→ **Passage given**
* begin *

Once the market had been discovered, endless children's books were produced. Many of the earlier works are specifically for children, rather than about them. Nearly always instructive in some way, they were little more than thinly disguised attempts at education. Others were imaginative tales, often illustrated. Over the eighteenth century many of the old fairy tales that would have been viewed by previous generations as being for adults were softened and altered out of recognition – the dreaded "retold for children".
But it wasn't until the nineteenth century that school stories began to become popular. This was an era of Empire, when the public school was in its heyday, and school traditions (strange, uplifting or regrettable) began to come about. The English boy (no girls yet) would go to Eton, Marlborough, or one of many other public schools, and then often into the Law, the Church, or the Army. A respectable contingent joined the civil service, perhaps to end up as Governors of colonies.

* end *

→ **Required tasks**
• 1. According to the passage on children's books, in which century did school stories begin to become popular?
• 2. Extend the passage on children's books with one more paragraph that picks up after its final sentence.
The material that follows has no connection to the passage on children's books.

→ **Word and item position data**
* begin *

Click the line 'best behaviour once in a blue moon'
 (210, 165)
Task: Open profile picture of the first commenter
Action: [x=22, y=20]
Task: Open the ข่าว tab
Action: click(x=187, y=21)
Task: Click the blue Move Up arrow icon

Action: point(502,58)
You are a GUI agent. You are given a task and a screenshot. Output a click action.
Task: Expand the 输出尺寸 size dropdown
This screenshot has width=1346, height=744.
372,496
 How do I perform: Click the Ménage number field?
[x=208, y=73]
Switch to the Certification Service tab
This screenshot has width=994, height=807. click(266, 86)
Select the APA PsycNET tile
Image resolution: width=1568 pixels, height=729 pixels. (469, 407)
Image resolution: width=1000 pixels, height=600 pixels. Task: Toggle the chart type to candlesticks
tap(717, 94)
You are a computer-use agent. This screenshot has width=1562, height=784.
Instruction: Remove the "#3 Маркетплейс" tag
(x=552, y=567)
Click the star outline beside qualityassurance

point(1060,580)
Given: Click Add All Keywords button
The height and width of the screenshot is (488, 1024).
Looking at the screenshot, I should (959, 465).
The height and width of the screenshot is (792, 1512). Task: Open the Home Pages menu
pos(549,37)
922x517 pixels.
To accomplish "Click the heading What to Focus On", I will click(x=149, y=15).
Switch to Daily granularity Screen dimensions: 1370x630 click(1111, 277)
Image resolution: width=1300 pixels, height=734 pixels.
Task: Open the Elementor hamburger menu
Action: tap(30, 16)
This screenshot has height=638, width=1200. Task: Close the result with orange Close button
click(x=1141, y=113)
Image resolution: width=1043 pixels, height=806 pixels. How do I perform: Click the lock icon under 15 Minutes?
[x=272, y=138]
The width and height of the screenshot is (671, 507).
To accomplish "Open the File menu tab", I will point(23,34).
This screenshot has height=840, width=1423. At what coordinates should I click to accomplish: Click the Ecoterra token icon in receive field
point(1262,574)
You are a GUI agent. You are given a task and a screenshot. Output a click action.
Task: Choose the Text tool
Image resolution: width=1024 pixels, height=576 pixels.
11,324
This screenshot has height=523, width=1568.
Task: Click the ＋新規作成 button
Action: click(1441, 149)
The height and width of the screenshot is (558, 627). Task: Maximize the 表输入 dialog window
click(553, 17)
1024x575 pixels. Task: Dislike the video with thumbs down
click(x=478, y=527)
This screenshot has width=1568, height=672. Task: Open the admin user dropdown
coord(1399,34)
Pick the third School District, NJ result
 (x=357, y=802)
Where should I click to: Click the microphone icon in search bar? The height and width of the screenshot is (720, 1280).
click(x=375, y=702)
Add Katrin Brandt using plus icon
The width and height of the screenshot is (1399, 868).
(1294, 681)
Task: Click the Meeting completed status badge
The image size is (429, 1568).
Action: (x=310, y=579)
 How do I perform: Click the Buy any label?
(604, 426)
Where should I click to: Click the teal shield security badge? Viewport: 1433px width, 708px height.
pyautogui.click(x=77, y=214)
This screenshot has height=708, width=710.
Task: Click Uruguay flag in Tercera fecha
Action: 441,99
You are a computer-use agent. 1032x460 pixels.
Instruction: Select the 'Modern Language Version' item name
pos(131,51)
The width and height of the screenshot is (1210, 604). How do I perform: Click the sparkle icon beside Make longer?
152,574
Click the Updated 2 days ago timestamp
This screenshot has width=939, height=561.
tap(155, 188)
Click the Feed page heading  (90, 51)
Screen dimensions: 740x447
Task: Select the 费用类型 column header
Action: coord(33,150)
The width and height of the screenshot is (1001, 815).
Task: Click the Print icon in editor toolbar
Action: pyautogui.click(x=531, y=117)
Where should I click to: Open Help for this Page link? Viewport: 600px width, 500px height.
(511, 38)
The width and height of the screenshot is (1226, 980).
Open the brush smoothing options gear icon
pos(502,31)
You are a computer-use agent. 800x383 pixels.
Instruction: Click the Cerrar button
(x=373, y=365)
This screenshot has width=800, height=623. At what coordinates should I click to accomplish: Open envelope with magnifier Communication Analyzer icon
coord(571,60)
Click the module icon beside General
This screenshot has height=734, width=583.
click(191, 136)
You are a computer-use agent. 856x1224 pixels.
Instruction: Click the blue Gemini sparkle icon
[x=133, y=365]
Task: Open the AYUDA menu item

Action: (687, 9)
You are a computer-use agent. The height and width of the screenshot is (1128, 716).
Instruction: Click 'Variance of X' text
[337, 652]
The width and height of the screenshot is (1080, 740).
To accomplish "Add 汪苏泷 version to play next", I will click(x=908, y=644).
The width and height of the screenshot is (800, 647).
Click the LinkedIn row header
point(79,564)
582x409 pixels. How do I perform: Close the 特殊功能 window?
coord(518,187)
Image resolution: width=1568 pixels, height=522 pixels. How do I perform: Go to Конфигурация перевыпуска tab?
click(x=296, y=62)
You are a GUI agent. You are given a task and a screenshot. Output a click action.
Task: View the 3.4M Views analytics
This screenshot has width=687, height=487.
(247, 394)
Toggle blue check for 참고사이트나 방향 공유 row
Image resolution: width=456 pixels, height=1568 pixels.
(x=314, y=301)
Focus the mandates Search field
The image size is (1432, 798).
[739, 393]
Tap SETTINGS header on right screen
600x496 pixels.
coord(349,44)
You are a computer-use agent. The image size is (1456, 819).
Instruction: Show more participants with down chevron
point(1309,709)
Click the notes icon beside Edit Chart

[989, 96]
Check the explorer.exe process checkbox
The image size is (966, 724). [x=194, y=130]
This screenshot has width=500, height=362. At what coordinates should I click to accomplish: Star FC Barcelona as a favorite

* end *

→ **Answers to the exercise**
• 1. The nineteenth century.

• 2.
If you were good at sport (a wet bob or a dry bob) or academically gifted, then the world really was open to you. If you were a bit of a dunderhead, or merely average in everything, it could be a trying time. What the schools did have was a shared commonality of purpose, and because of that certain themes, styles, rituals – ways of doing things – were also held in common. That meant that when Hughes wrote his famous Tom Brown's Schooldays, it worked both as a story and a carrier of nostalgia for a wide audience. Whilst few readers would actually have been toasted in front of the fire, every school had its own Flashman, every school its own song. The readership lapped it up, especially those who had never been to a public school. By the twentieth century, schools were becoming more enlightened (a slower process in some than others). It's easy to find examples of recent figures who hated their schools – John Betjeman loathed Marlborough for instance. But many remember their schooldays fondly and happily, and saw them as a golden time of innocence and fun, as well as the perfect start in life for them.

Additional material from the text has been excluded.